**Assignment:** The answer must be an exact transcription of all the records below.

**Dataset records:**
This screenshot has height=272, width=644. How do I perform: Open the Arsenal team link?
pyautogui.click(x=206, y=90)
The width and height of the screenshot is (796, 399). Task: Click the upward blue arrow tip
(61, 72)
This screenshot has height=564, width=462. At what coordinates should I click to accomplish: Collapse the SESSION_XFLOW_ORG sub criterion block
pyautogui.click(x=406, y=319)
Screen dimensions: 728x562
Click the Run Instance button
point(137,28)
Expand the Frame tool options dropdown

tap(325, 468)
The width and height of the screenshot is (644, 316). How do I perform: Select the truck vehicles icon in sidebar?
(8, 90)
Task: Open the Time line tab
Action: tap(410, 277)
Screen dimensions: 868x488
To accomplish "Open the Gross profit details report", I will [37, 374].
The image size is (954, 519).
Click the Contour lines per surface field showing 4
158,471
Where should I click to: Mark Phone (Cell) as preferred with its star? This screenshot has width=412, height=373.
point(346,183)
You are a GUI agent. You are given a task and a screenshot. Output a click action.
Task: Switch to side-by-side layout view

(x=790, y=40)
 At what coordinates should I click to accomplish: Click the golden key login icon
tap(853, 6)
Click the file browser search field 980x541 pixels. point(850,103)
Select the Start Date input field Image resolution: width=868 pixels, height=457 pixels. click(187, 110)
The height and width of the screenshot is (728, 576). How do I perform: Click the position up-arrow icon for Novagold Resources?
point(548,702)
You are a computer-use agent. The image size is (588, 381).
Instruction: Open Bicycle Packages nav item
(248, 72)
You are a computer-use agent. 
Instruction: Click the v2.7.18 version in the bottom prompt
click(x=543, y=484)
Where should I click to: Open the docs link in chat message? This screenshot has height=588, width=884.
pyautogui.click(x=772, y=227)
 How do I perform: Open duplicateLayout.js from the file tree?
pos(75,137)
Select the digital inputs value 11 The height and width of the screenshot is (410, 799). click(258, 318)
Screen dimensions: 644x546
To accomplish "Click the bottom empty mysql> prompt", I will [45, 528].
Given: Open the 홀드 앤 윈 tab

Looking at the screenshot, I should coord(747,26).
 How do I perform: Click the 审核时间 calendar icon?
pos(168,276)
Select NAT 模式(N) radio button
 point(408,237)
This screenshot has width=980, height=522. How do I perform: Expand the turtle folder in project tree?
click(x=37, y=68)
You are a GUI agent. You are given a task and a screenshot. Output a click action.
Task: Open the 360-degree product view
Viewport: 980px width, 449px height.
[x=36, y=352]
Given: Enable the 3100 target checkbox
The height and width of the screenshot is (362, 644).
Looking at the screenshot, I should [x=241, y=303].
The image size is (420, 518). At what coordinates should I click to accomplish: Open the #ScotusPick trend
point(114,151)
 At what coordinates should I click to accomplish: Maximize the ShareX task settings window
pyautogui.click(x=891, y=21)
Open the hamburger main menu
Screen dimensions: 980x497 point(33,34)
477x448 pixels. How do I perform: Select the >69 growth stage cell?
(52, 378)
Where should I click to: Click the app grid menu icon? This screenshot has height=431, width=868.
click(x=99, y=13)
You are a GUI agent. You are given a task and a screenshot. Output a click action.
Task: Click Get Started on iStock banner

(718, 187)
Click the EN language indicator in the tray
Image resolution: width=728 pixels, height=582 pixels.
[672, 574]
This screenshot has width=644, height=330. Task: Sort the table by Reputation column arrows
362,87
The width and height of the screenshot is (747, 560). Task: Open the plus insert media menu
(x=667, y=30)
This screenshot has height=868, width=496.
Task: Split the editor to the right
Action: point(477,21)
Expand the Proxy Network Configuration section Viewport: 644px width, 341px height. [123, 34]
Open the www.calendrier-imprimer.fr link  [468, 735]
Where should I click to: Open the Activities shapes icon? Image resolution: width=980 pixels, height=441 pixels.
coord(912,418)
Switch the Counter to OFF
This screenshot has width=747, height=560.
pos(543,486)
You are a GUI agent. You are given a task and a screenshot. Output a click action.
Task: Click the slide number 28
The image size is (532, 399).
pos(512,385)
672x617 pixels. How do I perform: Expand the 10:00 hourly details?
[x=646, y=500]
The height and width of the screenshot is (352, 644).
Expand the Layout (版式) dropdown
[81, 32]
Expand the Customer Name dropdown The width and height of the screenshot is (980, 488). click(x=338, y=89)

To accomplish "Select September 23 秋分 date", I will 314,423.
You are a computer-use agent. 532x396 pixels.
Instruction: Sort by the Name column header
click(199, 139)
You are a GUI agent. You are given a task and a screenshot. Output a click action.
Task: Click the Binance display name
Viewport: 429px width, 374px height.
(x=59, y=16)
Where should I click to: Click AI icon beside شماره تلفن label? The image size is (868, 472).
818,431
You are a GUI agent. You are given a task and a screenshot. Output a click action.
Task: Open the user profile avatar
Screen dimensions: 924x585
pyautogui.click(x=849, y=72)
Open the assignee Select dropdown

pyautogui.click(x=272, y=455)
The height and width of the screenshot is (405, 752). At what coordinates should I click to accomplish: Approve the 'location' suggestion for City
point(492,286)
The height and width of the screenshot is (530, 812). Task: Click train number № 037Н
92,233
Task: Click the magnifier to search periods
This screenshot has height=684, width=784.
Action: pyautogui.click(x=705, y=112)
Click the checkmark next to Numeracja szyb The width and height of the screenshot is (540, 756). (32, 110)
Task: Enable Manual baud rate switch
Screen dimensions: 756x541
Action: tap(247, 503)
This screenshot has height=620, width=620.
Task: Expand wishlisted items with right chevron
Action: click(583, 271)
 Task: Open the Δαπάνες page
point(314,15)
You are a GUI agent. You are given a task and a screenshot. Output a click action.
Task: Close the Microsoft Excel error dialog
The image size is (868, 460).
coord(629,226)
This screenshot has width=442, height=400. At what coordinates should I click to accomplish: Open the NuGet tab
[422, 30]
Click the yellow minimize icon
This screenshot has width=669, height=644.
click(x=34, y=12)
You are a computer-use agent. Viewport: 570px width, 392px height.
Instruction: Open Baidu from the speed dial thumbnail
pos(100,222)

**Solution for this exercise:**
This screenshot has height=272, width=644. How do I perform: Open the Arsenal team link?
pyautogui.click(x=206, y=90)
The width and height of the screenshot is (796, 399). Task: Click the upward blue arrow tip
(61, 72)
This screenshot has height=564, width=462. At what coordinates should I click to accomplish: Collapse the SESSION_XFLOW_ORG sub criterion block
pyautogui.click(x=406, y=319)
Screen dimensions: 728x562
Click the Run Instance button
point(137,28)
Expand the Frame tool options dropdown

tap(325, 468)
The width and height of the screenshot is (644, 316). How do I perform: Select the truck vehicles icon in sidebar?
(8, 90)
Task: Open the Time line tab
Action: tap(410, 277)
Screen dimensions: 868x488
To accomplish "Open the Gross profit details report", I will [37, 374].
The image size is (954, 519).
Click the Contour lines per surface field showing 4
158,471
Where should I click to: Mark Phone (Cell) as preferred with its star? This screenshot has width=412, height=373.
point(346,183)
You are a GUI agent. You are given a task and a screenshot. Output a click action.
Task: Switch to side-by-side layout view

(x=790, y=40)
 At what coordinates should I click to accomplish: Click the golden key login icon
tap(853, 6)
Click the file browser search field 980x541 pixels. point(850,103)
Select the Start Date input field Image resolution: width=868 pixels, height=457 pixels. click(187, 110)
The height and width of the screenshot is (728, 576). How do I perform: Click the position up-arrow icon for Novagold Resources?
point(548,702)
You are a computer-use agent. The image size is (588, 381).
Instruction: Open Bicycle Packages nav item
(248, 72)
You are a computer-use agent. 
Instruction: Click the v2.7.18 version in the bottom prompt
click(x=543, y=484)
Where should I click to: Open the docs link in chat message? This screenshot has height=588, width=884.
pyautogui.click(x=772, y=227)
 How do I perform: Open duplicateLayout.js from the file tree?
pos(75,137)
Select the digital inputs value 11 The height and width of the screenshot is (410, 799). click(258, 318)
Screen dimensions: 644x546
To accomplish "Click the bottom empty mysql> prompt", I will [45, 528].
Given: Open the 홀드 앤 윈 tab

Looking at the screenshot, I should coord(747,26).
 How do I perform: Click the 审核时间 calendar icon?
pos(168,276)
Select NAT 模式(N) radio button
 point(408,237)
This screenshot has width=980, height=522. How do I perform: Expand the turtle folder in project tree?
click(x=37, y=68)
You are a GUI agent. You are given a task and a screenshot. Output a click action.
Task: Open the 360-degree product view
Viewport: 980px width, 449px height.
[x=36, y=352]
Given: Enable the 3100 target checkbox
The height and width of the screenshot is (362, 644).
Looking at the screenshot, I should [x=241, y=303].
The image size is (420, 518). At what coordinates should I click to accomplish: Open the #ScotusPick trend
point(114,151)
 At what coordinates should I click to accomplish: Maximize the ShareX task settings window
pyautogui.click(x=891, y=21)
Open the hamburger main menu
Screen dimensions: 980x497 point(33,34)
477x448 pixels. How do I perform: Select the >69 growth stage cell?
(52, 378)
Where should I click to: Click the app grid menu icon? This screenshot has height=431, width=868.
click(x=99, y=13)
You are a GUI agent. You are given a task and a screenshot. Output a click action.
Task: Click Get Started on iStock banner

(718, 187)
Click the EN language indicator in the tray
Image resolution: width=728 pixels, height=582 pixels.
[672, 574]
This screenshot has width=644, height=330. Task: Sort the table by Reputation column arrows
362,87
The width and height of the screenshot is (747, 560). Task: Open the plus insert media menu
(x=667, y=30)
This screenshot has height=868, width=496.
Task: Split the editor to the right
Action: point(477,21)
Expand the Proxy Network Configuration section Viewport: 644px width, 341px height. [123, 34]
Open the www.calendrier-imprimer.fr link  [468, 735]
Where should I click to: Open the Activities shapes icon? Image resolution: width=980 pixels, height=441 pixels.
coord(912,418)
Switch the Counter to OFF
This screenshot has width=747, height=560.
pos(543,486)
You are a GUI agent. You are given a task and a screenshot. Output a click action.
Task: Click the slide number 28
The image size is (532, 399).
pos(512,385)
672x617 pixels. How do I perform: Expand the 10:00 hourly details?
[x=646, y=500]
The height and width of the screenshot is (352, 644).
Expand the Layout (版式) dropdown
[81, 32]
Expand the Customer Name dropdown The width and height of the screenshot is (980, 488). click(x=338, y=89)

To accomplish "Select September 23 秋分 date", I will 314,423.
You are a computer-use agent. 532x396 pixels.
Instruction: Sort by the Name column header
click(199, 139)
You are a GUI agent. You are given a task and a screenshot. Output a click action.
Task: Click the Binance display name
Viewport: 429px width, 374px height.
(x=59, y=16)
Where should I click to: Click AI icon beside شماره تلفن label? The image size is (868, 472).
818,431
You are a GUI agent. You are given a task and a screenshot. Output a click action.
Task: Open the user profile avatar
Screen dimensions: 924x585
pyautogui.click(x=849, y=72)
Open the assignee Select dropdown

pyautogui.click(x=272, y=455)
The height and width of the screenshot is (405, 752). At what coordinates should I click to accomplish: Approve the 'location' suggestion for City
point(492,286)
The height and width of the screenshot is (530, 812). Task: Click train number № 037Н
92,233
Task: Click the magnifier to search periods
This screenshot has height=684, width=784.
Action: pyautogui.click(x=705, y=112)
Click the checkmark next to Numeracja szyb The width and height of the screenshot is (540, 756). (32, 110)
Task: Enable Manual baud rate switch
Screen dimensions: 756x541
Action: tap(247, 503)
This screenshot has height=620, width=620.
Task: Expand wishlisted items with right chevron
Action: click(583, 271)
 Task: Open the Δαπάνες page
point(314,15)
You are a GUI agent. You are given a task and a screenshot. Output a click action.
Task: Close the Microsoft Excel error dialog
The image size is (868, 460).
coord(629,226)
This screenshot has width=442, height=400. At what coordinates should I click to accomplish: Open the NuGet tab
[422, 30]
Click the yellow minimize icon
This screenshot has width=669, height=644.
click(x=34, y=12)
You are a computer-use agent. Viewport: 570px width, 392px height.
Instruction: Open Baidu from the speed dial thumbnail
pos(100,222)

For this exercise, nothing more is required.